La fuerza civil tiene una diferencia fundamental respecto de la fuerza militar: no tiene ni busca héroes. Por eso es que el poder civil es una fuerza superior cuando se organiza, actúa y transforma. En el poder civil no hay héroes y tampoco caudillos. Es un poder que no se puede retratar pero cuya fuerza se siente y se hace sentir. Ante el fracaso del poder militar en la guerra contra el narcotráfico, parece que ya puede el poder civil recuperar la acción democrática que le corresponde legal y moralmente. Contaminados de lo bélico, muchos intelectuales proponen una insurrección civil, un levantamiento ciudadano, una rebelión democrática. Valen como metáforas, pero se puede decir lo mismo de un modo menos violento. Necesitamos, en efecto, que la fuerza civil sea la fuerza del valor civil. Por más demagogia que distribuyan los poderosos, los ciudadanos no tenemos formas o medios prácticos de participar en la decisión de asuntos que de manera especial nos afectan a todos. Porque demagógicas son las consultas ciudadanas, los consejos de participación social, las comisiones consultivas, las oficinas de atención ciudadana y demás mascaradas democráticas.
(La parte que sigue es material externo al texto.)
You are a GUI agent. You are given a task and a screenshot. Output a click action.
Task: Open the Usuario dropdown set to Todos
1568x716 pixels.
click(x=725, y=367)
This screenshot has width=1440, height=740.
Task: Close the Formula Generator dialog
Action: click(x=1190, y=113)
El mal del militarismo, reflexiona Chesterton, no es que enseñe a ciertos hombres a ser fieros, arrogantes y excesivamente belicosos, sino que enseña a la mayoría delos hombres a ser dóciles, tímidos y excesivamente pacíficos. A fin de cuentas, el militarismo enseña la disciplina, no el valor. Y muchos gobernantes, comerciantes, medios de comunicación, líderes religiosos y caudillos intelectuales nos quieren obedientes y sumisos, no preguntones o suspicaces. El notable filósofo francés Paul Ricoeur escribió un libro profundo y bello titulado La metáfora viva. La lección no puede ser más oportuna: buscar el significado de las palabras y las cosas es el camino que tenemos los seres humanos para librarnos de la simulación y la ambigüedad generalizadas.